== Segment start ==
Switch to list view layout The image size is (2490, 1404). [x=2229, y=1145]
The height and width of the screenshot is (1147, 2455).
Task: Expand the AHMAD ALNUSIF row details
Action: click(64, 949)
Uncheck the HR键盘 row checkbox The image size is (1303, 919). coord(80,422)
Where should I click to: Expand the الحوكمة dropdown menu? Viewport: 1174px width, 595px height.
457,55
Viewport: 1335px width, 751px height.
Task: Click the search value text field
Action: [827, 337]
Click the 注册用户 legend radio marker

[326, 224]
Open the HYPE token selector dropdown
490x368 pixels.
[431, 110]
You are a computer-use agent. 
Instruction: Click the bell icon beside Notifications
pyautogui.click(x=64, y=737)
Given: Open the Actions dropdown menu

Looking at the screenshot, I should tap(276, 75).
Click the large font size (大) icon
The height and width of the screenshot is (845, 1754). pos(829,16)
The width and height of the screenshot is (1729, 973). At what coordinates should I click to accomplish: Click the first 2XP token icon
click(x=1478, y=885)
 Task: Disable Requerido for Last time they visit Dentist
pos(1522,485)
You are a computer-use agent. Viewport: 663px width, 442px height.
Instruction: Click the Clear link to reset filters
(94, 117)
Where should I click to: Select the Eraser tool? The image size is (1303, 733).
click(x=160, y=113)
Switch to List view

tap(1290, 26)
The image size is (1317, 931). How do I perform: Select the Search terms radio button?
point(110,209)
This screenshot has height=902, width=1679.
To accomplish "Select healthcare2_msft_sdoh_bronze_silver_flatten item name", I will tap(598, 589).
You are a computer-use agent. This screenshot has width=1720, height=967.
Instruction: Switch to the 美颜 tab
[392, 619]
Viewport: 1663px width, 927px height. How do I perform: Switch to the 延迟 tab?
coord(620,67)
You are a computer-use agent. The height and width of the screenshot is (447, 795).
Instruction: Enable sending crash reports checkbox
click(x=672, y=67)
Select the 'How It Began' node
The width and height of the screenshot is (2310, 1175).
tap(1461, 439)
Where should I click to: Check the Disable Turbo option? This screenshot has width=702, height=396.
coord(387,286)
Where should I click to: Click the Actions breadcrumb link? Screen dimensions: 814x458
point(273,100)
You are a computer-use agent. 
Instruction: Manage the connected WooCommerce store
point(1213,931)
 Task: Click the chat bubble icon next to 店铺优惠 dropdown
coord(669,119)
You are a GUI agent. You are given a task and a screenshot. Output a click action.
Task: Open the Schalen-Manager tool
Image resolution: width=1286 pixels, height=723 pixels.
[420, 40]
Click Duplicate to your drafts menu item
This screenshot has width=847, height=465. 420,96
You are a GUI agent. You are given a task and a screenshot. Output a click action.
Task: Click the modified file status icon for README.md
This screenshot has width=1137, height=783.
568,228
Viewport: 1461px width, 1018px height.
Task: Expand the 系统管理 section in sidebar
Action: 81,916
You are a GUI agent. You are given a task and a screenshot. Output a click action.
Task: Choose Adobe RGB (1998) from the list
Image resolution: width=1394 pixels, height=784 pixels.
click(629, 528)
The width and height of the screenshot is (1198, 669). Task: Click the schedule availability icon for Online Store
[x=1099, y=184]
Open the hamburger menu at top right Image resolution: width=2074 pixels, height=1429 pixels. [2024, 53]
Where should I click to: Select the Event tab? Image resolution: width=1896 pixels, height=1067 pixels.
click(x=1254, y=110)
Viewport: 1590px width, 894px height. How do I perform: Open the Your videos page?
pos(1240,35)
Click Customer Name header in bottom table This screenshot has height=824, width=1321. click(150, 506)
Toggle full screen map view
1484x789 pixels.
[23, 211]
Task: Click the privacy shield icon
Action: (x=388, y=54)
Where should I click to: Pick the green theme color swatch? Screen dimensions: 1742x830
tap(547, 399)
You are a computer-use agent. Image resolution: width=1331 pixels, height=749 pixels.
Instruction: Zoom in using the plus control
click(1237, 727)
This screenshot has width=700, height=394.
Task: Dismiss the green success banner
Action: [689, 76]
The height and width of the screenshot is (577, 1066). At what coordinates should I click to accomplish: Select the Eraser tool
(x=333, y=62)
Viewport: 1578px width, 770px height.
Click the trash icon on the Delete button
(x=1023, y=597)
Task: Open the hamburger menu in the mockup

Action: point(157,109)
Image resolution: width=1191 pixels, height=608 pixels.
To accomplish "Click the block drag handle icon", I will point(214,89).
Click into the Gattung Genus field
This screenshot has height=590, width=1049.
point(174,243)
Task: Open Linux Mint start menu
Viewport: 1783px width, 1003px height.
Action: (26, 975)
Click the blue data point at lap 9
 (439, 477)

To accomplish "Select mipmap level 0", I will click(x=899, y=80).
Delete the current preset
== Segment end ==
* AIM OF THE EXERCISE
The whole listing is needed again, word for word.

* RESPONSE BELOW
Switch to list view layout The image size is (2490, 1404). [x=2229, y=1145]
The height and width of the screenshot is (1147, 2455).
Task: Expand the AHMAD ALNUSIF row details
Action: click(64, 949)
Uncheck the HR键盘 row checkbox The image size is (1303, 919). coord(80,422)
Where should I click to: Expand the الحوكمة dropdown menu? Viewport: 1174px width, 595px height.
457,55
Viewport: 1335px width, 751px height.
Task: Click the search value text field
Action: [827, 337]
Click the 注册用户 legend radio marker

[326, 224]
Open the HYPE token selector dropdown
490x368 pixels.
[431, 110]
You are a computer-use agent. 
Instruction: Click the bell icon beside Notifications
pyautogui.click(x=64, y=737)
Given: Open the Actions dropdown menu

Looking at the screenshot, I should tap(276, 75).
Click the large font size (大) icon
The height and width of the screenshot is (845, 1754). pos(829,16)
The width and height of the screenshot is (1729, 973). At what coordinates should I click to accomplish: Click the first 2XP token icon
click(x=1478, y=885)
 Task: Disable Requerido for Last time they visit Dentist
pos(1522,485)
You are a computer-use agent. Viewport: 663px width, 442px height.
Instruction: Click the Clear link to reset filters
(94, 117)
Where should I click to: Select the Eraser tool? The image size is (1303, 733).
click(x=160, y=113)
Switch to List view

tap(1290, 26)
The image size is (1317, 931). How do I perform: Select the Search terms radio button?
point(110,209)
This screenshot has height=902, width=1679.
To accomplish "Select healthcare2_msft_sdoh_bronze_silver_flatten item name", I will tap(598, 589).
You are a computer-use agent. This screenshot has width=1720, height=967.
Instruction: Switch to the 美颜 tab
[392, 619]
Viewport: 1663px width, 927px height. How do I perform: Switch to the 延迟 tab?
coord(620,67)
You are a computer-use agent. The height and width of the screenshot is (447, 795).
Instruction: Enable sending crash reports checkbox
click(x=672, y=67)
Select the 'How It Began' node
The width and height of the screenshot is (2310, 1175).
tap(1461, 439)
Where should I click to: Check the Disable Turbo option? This screenshot has width=702, height=396.
coord(387,286)
Where should I click to: Click the Actions breadcrumb link? Screen dimensions: 814x458
point(273,100)
You are a computer-use agent. 
Instruction: Manage the connected WooCommerce store
point(1213,931)
 Task: Click the chat bubble icon next to 店铺优惠 dropdown
coord(669,119)
You are a GUI agent. You are given a task and a screenshot. Output a click action.
Task: Open the Schalen-Manager tool
Image resolution: width=1286 pixels, height=723 pixels.
[420, 40]
Click Duplicate to your drafts menu item
This screenshot has width=847, height=465. 420,96
You are a GUI agent. You are given a task and a screenshot. Output a click action.
Task: Click the modified file status icon for README.md
This screenshot has width=1137, height=783.
568,228
Viewport: 1461px width, 1018px height.
Task: Expand the 系统管理 section in sidebar
Action: 81,916
You are a GUI agent. You are given a task and a screenshot. Output a click action.
Task: Choose Adobe RGB (1998) from the list
Image resolution: width=1394 pixels, height=784 pixels.
click(629, 528)
The width and height of the screenshot is (1198, 669). Task: Click the schedule availability icon for Online Store
[x=1099, y=184]
Open the hamburger menu at top right Image resolution: width=2074 pixels, height=1429 pixels. [2024, 53]
Where should I click to: Select the Event tab? Image resolution: width=1896 pixels, height=1067 pixels.
click(x=1254, y=110)
Viewport: 1590px width, 894px height. How do I perform: Open the Your videos page?
pos(1240,35)
Click Customer Name header in bottom table This screenshot has height=824, width=1321. click(150, 506)
Toggle full screen map view
1484x789 pixels.
[23, 211]
Task: Click the privacy shield icon
Action: (x=388, y=54)
Where should I click to: Pick the green theme color swatch? Screen dimensions: 1742x830
tap(547, 399)
You are a computer-use agent. Image resolution: width=1331 pixels, height=749 pixels.
Instruction: Zoom in using the plus control
click(1237, 727)
This screenshot has width=700, height=394.
Task: Dismiss the green success banner
Action: [689, 76]
The height and width of the screenshot is (577, 1066). At what coordinates should I click to accomplish: Select the Eraser tool
(x=333, y=62)
Viewport: 1578px width, 770px height.
Click the trash icon on the Delete button
(x=1023, y=597)
Task: Open the hamburger menu in the mockup

Action: point(157,109)
Image resolution: width=1191 pixels, height=608 pixels.
To accomplish "Click the block drag handle icon", I will point(214,89).
Click into the Gattung Genus field
This screenshot has height=590, width=1049.
point(174,243)
Task: Open Linux Mint start menu
Viewport: 1783px width, 1003px height.
Action: (26, 975)
Click the blue data point at lap 9
 (439, 477)

To accomplish "Select mipmap level 0", I will click(x=899, y=80).
Delete the current preset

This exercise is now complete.